Phase 2 — Adjust bids per hour
This is where you really gain ground.
Hours that convert well → bids up
Hours with low intent → down
Hours with expensive clicks and low ROI → off
This feeds your budget into the right hours,
and prevents it from leaking into hours with poor performance.
How do you analyze the right hours? (most make mistakes here)

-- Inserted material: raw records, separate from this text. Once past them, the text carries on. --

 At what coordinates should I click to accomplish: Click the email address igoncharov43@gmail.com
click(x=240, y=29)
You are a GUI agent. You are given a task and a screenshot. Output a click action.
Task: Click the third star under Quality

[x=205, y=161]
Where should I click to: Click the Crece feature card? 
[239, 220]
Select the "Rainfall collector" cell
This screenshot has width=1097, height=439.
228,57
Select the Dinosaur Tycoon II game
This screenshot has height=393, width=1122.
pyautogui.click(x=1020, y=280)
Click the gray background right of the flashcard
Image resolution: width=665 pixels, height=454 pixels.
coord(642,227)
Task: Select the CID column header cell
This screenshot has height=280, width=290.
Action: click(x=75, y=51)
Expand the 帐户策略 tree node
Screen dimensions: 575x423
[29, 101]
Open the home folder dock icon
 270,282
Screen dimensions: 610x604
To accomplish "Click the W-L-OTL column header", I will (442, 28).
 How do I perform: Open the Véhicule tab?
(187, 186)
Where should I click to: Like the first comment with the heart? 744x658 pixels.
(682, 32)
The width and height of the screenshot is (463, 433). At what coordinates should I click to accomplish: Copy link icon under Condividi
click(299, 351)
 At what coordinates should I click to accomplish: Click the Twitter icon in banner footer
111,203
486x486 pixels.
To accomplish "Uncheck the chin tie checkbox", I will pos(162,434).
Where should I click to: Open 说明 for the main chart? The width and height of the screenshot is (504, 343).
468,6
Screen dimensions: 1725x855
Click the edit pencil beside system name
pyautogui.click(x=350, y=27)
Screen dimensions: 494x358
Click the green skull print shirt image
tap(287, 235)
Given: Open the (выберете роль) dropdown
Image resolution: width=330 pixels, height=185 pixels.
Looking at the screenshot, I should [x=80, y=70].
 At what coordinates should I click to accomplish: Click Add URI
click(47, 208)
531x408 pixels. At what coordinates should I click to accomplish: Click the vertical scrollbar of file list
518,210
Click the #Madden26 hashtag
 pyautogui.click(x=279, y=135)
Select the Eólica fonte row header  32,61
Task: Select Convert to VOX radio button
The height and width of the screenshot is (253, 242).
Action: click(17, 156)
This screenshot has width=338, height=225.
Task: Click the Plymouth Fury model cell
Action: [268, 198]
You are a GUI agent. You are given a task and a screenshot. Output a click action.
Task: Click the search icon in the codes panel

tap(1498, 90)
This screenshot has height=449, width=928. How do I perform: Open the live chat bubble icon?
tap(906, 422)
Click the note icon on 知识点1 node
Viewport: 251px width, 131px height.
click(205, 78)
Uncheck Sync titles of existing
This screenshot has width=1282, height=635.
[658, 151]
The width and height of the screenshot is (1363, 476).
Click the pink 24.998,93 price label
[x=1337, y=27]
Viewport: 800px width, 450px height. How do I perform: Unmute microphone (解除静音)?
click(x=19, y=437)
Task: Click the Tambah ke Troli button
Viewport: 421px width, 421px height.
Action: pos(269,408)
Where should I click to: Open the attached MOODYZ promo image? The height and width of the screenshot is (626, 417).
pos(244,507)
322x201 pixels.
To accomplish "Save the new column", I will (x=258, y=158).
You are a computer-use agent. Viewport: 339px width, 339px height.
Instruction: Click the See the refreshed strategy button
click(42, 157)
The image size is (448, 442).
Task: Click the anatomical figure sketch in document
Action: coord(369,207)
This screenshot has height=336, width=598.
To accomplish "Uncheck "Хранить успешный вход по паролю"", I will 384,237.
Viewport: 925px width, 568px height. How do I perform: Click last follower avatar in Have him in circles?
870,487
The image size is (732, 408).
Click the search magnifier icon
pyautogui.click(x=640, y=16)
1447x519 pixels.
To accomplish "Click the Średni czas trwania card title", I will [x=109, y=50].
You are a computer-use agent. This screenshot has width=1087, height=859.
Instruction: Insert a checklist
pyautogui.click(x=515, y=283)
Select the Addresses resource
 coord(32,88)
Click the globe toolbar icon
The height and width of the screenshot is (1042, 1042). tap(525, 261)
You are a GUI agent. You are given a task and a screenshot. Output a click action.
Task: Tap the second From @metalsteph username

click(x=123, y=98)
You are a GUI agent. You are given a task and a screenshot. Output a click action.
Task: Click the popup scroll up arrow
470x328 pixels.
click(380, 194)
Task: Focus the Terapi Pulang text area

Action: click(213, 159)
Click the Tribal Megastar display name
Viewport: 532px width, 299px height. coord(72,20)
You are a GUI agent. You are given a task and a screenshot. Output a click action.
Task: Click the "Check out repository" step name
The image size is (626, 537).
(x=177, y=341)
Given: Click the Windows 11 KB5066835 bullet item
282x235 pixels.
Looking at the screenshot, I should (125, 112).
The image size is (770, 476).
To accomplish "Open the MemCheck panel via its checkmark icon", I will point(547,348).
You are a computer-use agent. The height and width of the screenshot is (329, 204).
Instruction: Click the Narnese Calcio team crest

Dayparting only works if you take data seriously.
This is how it works:
1. Collect at least 14 days of data
Not one day, not three days.
You want to see patterns.
2. Analyze by the hour
Look at:
clicks
sales
ACOS
CPCs
total spending
cost per sale
Only clicks? Incomplete.
Only ACOS? Misleading.
Everything together? Pattern.
3. Turn off dead hours
Hours with:
many clicks
no sales
the same pattern repeating
→ off
Unforgivingly.
4. Dominate peak hours
Hours where you print margin?
→ bids up
→ more visibility
→ more sales
This is how we automate Dayparting for Bol
No one is going to optimize manually 24/7.
That's craziness.
That's why we automate it:
we analyze every hour
recognize patterns
turn off bad hours
increase bids during strong hours
link everything to your ACOS target
adapt every 7–14 days with new data
Your campaigns get smarter,
while you don't have to worry at all.
What Dayparting brings you (especially on Bol)
Lower ACOS
Higher profit
Less waste
More stable performance
Scalability without stress
In many Bol accounts, dayparting is the difference between:
❌ ACOS 35%
and
✅ ACOS 20–25%
Without more budget.
Just better timing.
Bottom line
Stop advertising 24/7 on Bol.
No one buys 24/7.
So why should you pay 24/7?
Dayparting makes your ads smarter, more profitable, and less hectic.
And combined with automation, it works without hassle.